What is the generating function of $z^3 + 2z^5 + 5z^7 + 14 z^9+\dots$ ?
The generating function can be written as follows: $$A(z)=\sum_{i>2}^{\infty} a_i z^{2i+1},\text{where } a_i \text{ is the Catalan numbers} $$
What is the generating function of $z^3 + 2z^5 + 5z^7 + 14 z^9+\dots$ ?

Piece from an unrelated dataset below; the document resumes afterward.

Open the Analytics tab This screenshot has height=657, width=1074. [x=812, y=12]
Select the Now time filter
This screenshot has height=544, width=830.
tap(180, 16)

The generating function can be written as follows: $$A(z)=\sum_{i>2}^{\infty} a_i z^{2i+1},\text{where } a_i \text{ is the Catalan numbers} $$
The Catalan numbers go, $$1,1,2,5,14,42,132,429, \dots$$ The generating series you are after is, $$z^3+2z^5+5z^7+14z^9+42z^{11}+\dots$$ As Lord Shark the Unknown points out the generating function for the Catalan numbers is well known, $$\frac{1-\sqrt{1-4z}}{2z}=1+z^1+2z^2+5z^3+14z^4+42z^5+...$$ To insert a single interlacing zero between the terms you need to replace $z$ with $z^2$, $$\frac{1-\sqrt{1-4(z^2)}}{2(z^2)}=1+(z^2)^1+2(z^2)^2+5(z^2)^3+14(z^2)^4+42(z^2)^5+\dots$$ Now multiply both sides by z, $$\frac{1-\sqrt{1-4z^2}}{2z}=z+z^3+2z^5+5z^7+14z^9+42z^{11}+\dots$$
To remove the unwanted initial z, simply subtract it from both sides and so the generating function you are after is, $$\frac{1-\sqrt{1-4z^2}}{2z}-z=z^3+2z^5+5z^7+14z^9+42z^{11}+...$$ There is a marvellous online tool you can use to quickly check what generating series a generating function expands into. It's the Taylor Series Expansion Calculator at https://www.numberempire.com/taylorseriesexpansion.php
Let $C(z)=\sum_{n=0}^\infty C_nz^n$ be the generating function for the Catalan numbers. Then your series is the generating function of the odd terms minus the first term i.e. given by $$ \frac{C(z)-C(-z)}{2}-z $$